I have to show that $\oint_C(y, z, x)\cdot \mathbf{dr} = \sqrt{3}\pi a^2$ when $C$ is the curve of intersection of $x^2 + y^2 + z^2 = a^2$ and $x + y + z = 0$. I currently confused as at the end I have derived that $\oint_C(y, z, x)\cdot \mathbf{dr} = 3\pi a^2$, instead of $\sqrt{3}\pi a^2$.
I got the result by 1.) Calculating the curl $\nabla \times F = (-1, -1, -1)$ 2.) Finding the normal vector to $G(x, y, z) = x + y + z = 0$, $\nabla G(x, y, z) = (1, 1, 1) = \mathbf{n}$, so normal to the direction of $\nabla \times F$ is $-\mathbf{n}$. Hence $\int\int_C(\nabla \times F)\cdot \mathbf{n} dS = \int\int_C(\nabla \times F)\cdot \frac{\mathbf{n}}{||\mathbf{n}||} ||\mathbf{n}||dA = \int\int_C(\nabla \times F)\cdot \mathbf{n}dA$
$ \implies \int\int_C(-1, -1, -1)\cdot(-1, -1, -1)dA = 3\int\int_CdA$. The area is just the are of a circle with radius $a$, so that $3\int\int_CdA = 3\pi a^2$.
Where did I go wrong?
Please note that surface defined by $x^2+y^2+z^2 \leq a^2, x+y+z = 0$ is a disk of radius $a$ (it is a great circle).
The unit normal vector to the surface is,
$\hat{n} = \frac{1}{\sqrt3} (-1, -1, -1)$
So the double integral should be
$\displaystyle \iint_S (-1, -1, -1) \cdot (-\frac{1}{\sqrt3}, -\frac{1}{\sqrt3}, -\frac{1}{\sqrt3}) \ dS = \sqrt3 \pi a^2 $,
(as the surface area of the disk is $ \ \pi a^2$).

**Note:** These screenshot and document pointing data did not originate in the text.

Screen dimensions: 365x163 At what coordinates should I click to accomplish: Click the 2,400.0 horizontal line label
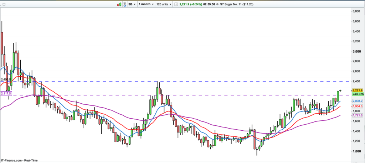pos(5,80)
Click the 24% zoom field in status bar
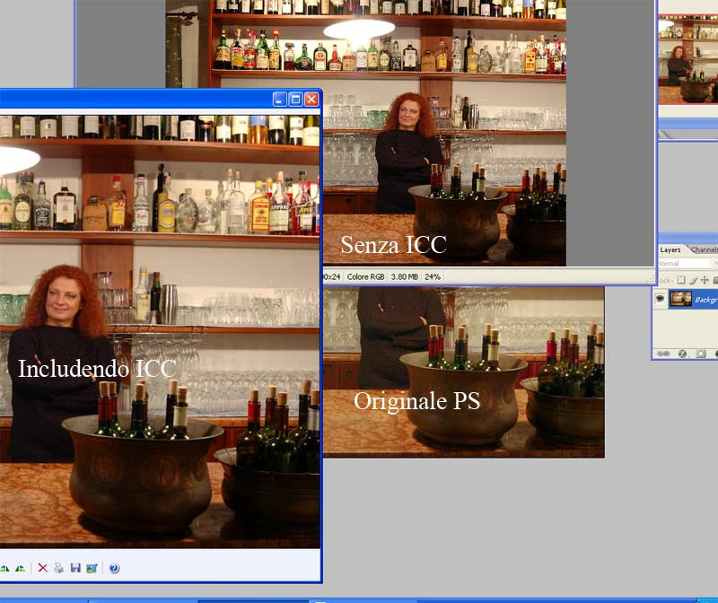The height and width of the screenshot is (603, 718). click(433, 277)
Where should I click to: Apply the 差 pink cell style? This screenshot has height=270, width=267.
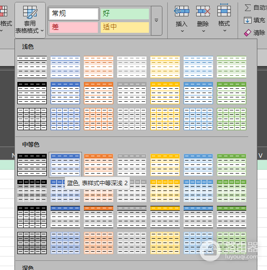pos(74,27)
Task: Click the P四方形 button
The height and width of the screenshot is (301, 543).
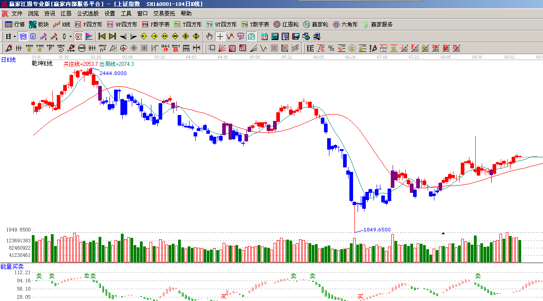Action: click(89, 25)
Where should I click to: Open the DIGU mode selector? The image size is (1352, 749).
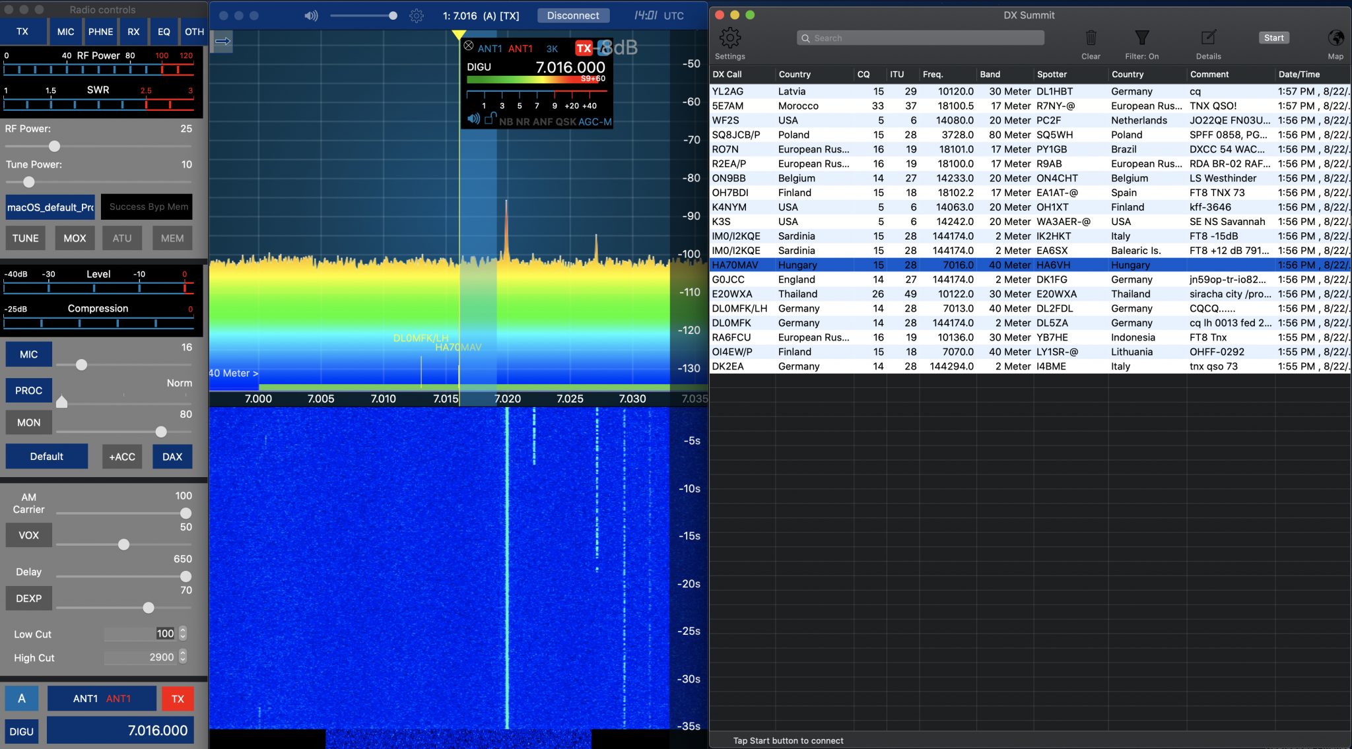pos(480,67)
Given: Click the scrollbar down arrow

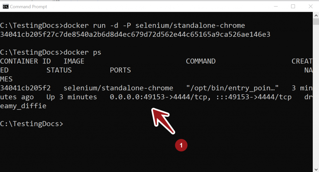Looking at the screenshot, I should (316, 169).
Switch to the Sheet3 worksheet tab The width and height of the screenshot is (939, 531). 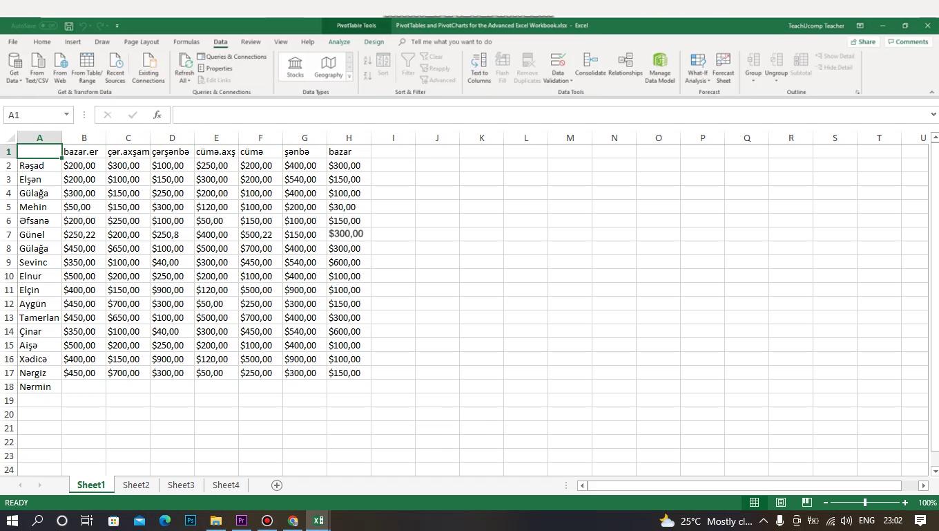coord(181,485)
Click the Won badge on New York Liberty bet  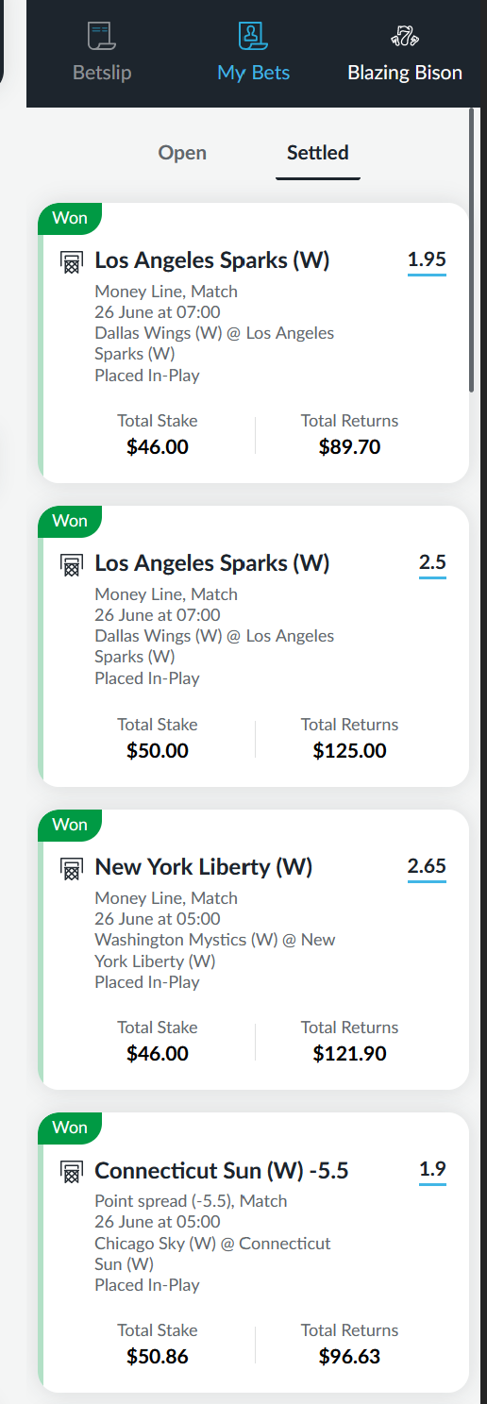point(69,825)
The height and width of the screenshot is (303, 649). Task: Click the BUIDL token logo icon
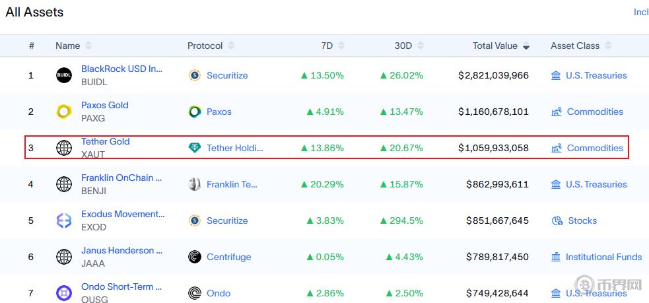tap(64, 75)
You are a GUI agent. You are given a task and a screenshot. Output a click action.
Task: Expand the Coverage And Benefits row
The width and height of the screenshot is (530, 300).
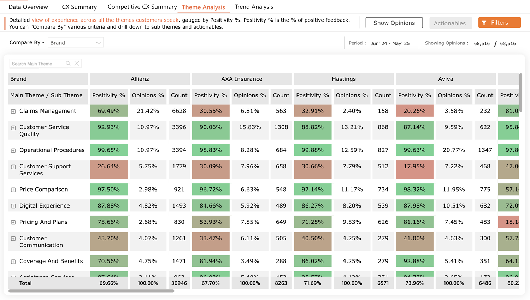(13, 262)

EDIT: though it is more tedious and unnecessary but to complete the discussion in comments, if you wanted to evaluate the integral using area of projection in $XY$ plane,
$\displaystyle I = \iint_A (-1, -1, -1) \cdot (-1, -1, -1) \ dA = 3 A$, where $A$ is the area of the projection in $XY$ plane.
The projection (in $XY$ plane) of the surface at the intersection, is $x^2+y^2 + (-x-y)^2 \leq a^2 \ $ i.e. $x^2+y^2+xy \leq \frac{a^2}{2}$. You can plot to see this is an ellipse with major axis along $y=x$ and minor axis along $y = - x$. I will leave it for you to rewrite its equation and find its area, which comes to $\displaystyle \small \frac{\pi a^2}{\sqrt3}$.